Calculating the cosine similarity between all the rows of a dataframe in pyspark

884

Abhinav Choudhury

I have a dataset containing workers with their demographic information like age gender,address etc and their work locations. I created an RDD from the dataset and converted it into a DataFrame.

There are multiple entries for each ID. Hence, I created a DataFrame which contained only the ID of the worker and the various office locations' that he/she had worked.

    |----------|----------------|
    | **ID**    **Office_Loc**  |
    |----------|----------------|
    |   1      |Delhi, Mumbai,  |
    |          | Gandhinagar    |
    |---------------------------|
    |   2      | Delhi, Mandi   | 
    |---------------------------|
    |   3      |Hyderbad, Jaipur|
    -----------------------------

I want to calculate the cosine similarity between each worker with every other worker based on their office locations'.

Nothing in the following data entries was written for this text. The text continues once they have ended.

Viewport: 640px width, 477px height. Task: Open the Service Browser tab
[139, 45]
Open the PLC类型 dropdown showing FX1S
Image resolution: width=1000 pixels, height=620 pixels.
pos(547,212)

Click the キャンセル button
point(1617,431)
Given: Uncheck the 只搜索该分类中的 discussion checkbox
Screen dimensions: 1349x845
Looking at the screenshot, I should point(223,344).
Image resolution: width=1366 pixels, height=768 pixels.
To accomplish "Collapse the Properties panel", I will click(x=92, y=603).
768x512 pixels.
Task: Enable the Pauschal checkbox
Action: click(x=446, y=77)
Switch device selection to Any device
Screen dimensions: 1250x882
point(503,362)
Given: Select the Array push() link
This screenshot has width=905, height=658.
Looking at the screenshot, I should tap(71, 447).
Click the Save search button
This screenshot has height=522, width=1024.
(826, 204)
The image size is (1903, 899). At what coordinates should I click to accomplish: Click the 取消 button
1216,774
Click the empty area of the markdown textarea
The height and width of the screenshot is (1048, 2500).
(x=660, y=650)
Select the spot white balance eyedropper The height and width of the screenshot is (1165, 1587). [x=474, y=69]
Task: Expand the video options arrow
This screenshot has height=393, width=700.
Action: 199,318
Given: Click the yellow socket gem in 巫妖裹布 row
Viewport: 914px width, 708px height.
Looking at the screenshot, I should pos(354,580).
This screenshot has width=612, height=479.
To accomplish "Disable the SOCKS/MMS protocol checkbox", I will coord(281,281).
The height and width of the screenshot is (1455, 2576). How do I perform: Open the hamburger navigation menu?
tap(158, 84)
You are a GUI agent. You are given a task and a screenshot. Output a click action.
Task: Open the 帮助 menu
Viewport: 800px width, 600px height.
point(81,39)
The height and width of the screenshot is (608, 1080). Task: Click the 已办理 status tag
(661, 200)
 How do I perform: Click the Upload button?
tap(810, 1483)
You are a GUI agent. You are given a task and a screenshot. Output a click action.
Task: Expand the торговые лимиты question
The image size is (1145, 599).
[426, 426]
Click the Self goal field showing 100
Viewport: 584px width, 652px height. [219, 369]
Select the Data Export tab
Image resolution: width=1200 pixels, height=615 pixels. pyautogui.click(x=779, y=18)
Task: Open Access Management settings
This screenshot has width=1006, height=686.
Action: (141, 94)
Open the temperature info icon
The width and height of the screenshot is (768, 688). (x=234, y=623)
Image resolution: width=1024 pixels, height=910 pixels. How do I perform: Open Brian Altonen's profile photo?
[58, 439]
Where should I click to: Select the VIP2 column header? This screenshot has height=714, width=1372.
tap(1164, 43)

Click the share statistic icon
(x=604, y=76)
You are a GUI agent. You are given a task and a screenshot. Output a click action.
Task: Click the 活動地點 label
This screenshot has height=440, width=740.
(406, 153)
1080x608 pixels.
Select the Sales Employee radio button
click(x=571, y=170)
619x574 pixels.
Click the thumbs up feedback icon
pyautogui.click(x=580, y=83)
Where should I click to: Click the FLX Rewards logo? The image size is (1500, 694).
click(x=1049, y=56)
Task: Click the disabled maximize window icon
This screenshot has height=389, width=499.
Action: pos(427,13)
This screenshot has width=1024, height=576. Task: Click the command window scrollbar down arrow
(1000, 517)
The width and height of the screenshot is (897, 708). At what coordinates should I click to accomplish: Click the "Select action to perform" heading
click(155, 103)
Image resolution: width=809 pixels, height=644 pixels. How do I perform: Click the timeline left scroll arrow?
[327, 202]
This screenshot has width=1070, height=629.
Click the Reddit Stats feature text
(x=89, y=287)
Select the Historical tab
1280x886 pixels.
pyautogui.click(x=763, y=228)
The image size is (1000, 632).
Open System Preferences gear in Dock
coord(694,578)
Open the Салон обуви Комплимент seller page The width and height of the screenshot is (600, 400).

So, I iterated through the rows of the DataFrame, retrieving a single row from the DataFrame :

myIndex = 1
values = (ID_place_df.rdd.zipWithIndex()
            .filter(lambda ((l, v), i): i == myIndex)
            .map(lambda ((l,v), i): (l, v))
            .collect())

and then using map

    cos_weight = ID_place_df.select("ID","office_location").rdd\
  .map(lambda x: get_cosine(values,x[0],x[1]))

to calculated the cosine similarity between the extracted row and the whole DataFrame.

I do not think my approach is a good one since I am iterating through the rows of the DataFrame, it defeats the whole purpose of using spark. Is there a better way to do it in pyspark? Kindly advise.

MaFF

You can use the mllib package to compute the L2 norm of the TF-IDF of every row. Then multiply the table with itself to get the cosine similarity as the dot product of two by two L2norms:

1. RDD

rdd = sc.parallelize([[1, "Delhi, Mumbai, Gandhinagar"],[2, " Delhi, Mandi"], [3, "Hyderbad, Jaipur"]])

Compute TF-IDF:

documents = rdd.map(lambda l: l[1].replace(" ", "").split(","))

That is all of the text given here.